Colour-coding system

Lunch boxes are marked in several ways:
 Abbreviations for collection points
 Colour code for starting station
 Number for destination station
 Markings for handling dabbawala at destination, building and floor

A colour-coding system identifies the destination and recipient. Each dabbawala is required to contribute a minimum capital in kind, in the form of two bicycles, a wooden crate for the tiffins, white cotton kurta-pyjamas, and the white Gandhi cap (topi). Each month there is a division of the earnings of each unit. Fines are imposed for alcohol, tobacco, being out of uniform, and absenteeism.

A collecting dabbawala, usually on bicycle, collects dabbas either from a worker's home or from the dabba makers. As many of the carriers are of limited literacy (the average literacy of Dabbawallahs is that of 8th grade), the dabbas (boxes) have some sort of distinguishing mark on them, such as a colour or group of symbols.

The dabbawala then takes them to a sorting place, where he and other collecting dabbawalas sort the lunch boxes into groups. The grouped boxes are put in the coaches of trains, with markings to identify the destination of the box (usually there is a designated car for the boxes). The markings include the railway station to unload the boxes and the destination building delivery address. Some modern infrastructure improvements such as the Navi Mumbai Metro are not used in the supply chain, as cabins do not have the capacity for hundreds of tiffins.

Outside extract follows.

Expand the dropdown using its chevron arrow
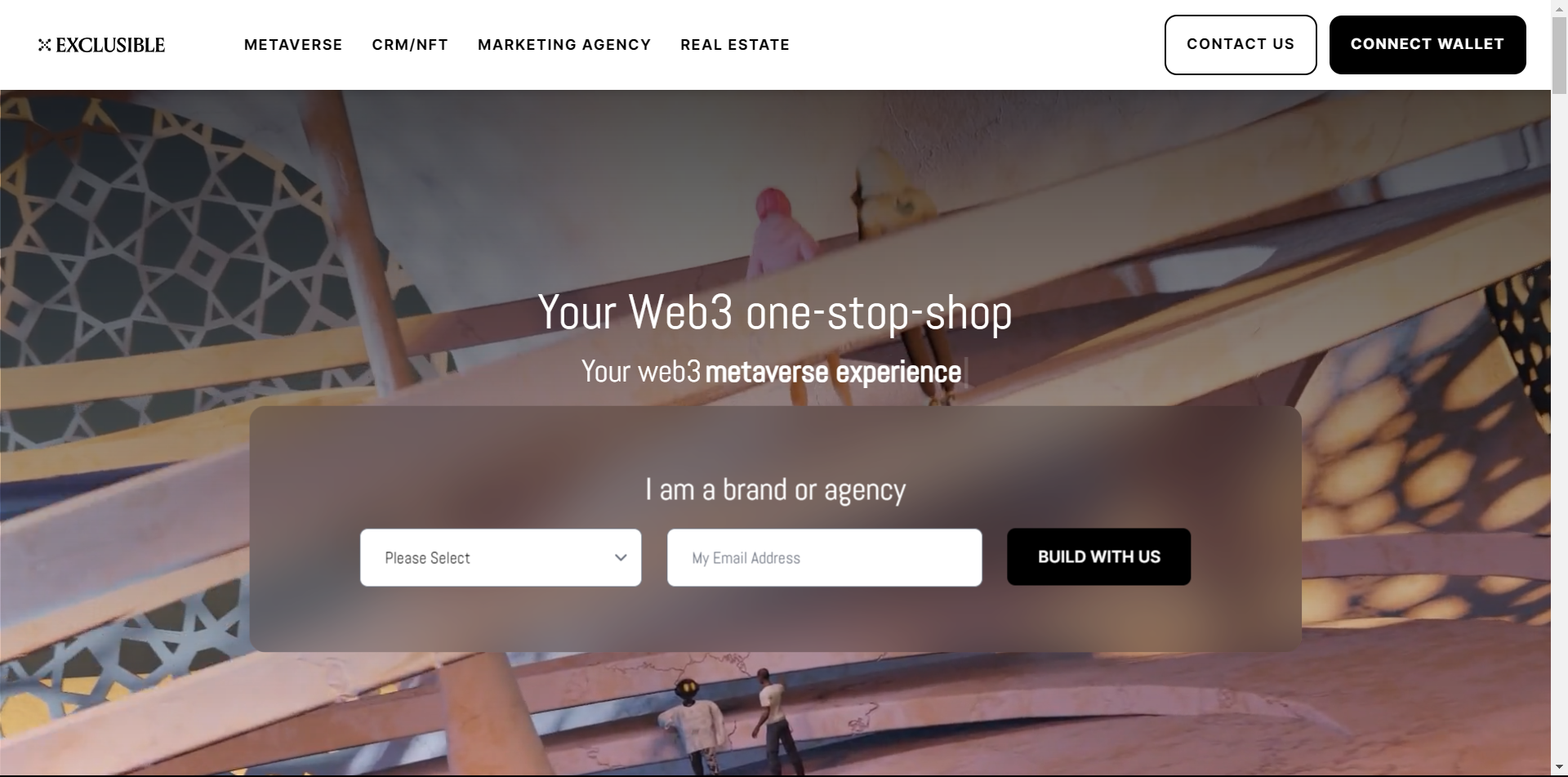The image size is (1568, 777). tap(621, 558)
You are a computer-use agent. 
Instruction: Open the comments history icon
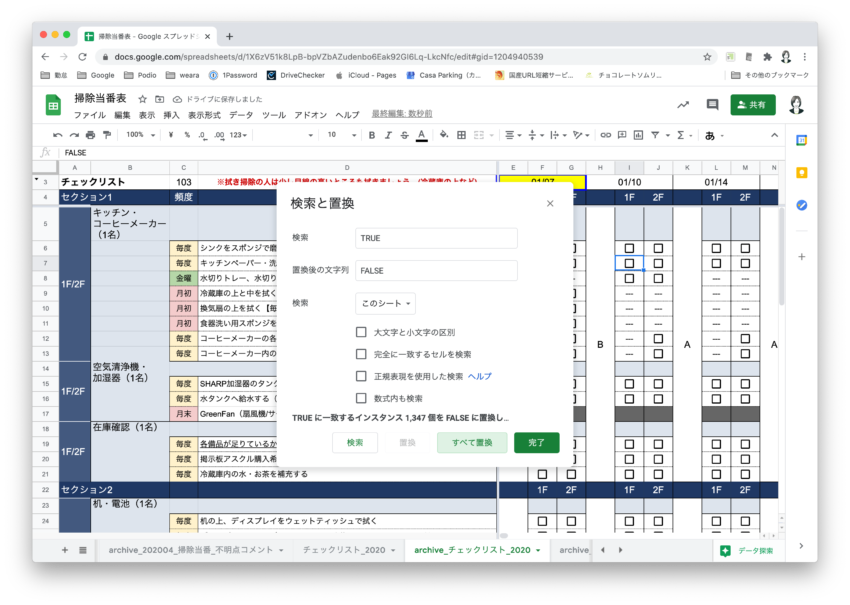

At each station, boxes are handed over to a local dabbawala, who delivers them. The empty boxes are collected after lunch or the next day and sent back to the respective houses. The dabbawalas also allow for delivery requests through SMS.

Ethnicity

Most dabbawalas are related to each other, belong to the Varkari sect of Maharashtra, and come from the same small village near Pune. Tiffin distribution is suspended for five days each March as the dabbawalas go home for the annual village festival.

Dabbawalas have traditionally been male, but as of 2013, a few women had begun joining the profession. A dabbawala can be either a foreman, mukadam, or a simple delivery man, gaddi. Typically, they begin between the ages of 15 and 20. While they take pride in their freedom and the fact that they work in a network of their relatives, the relatively low compensation provided for their physical exertion makes them discourage their own children from joining the profession.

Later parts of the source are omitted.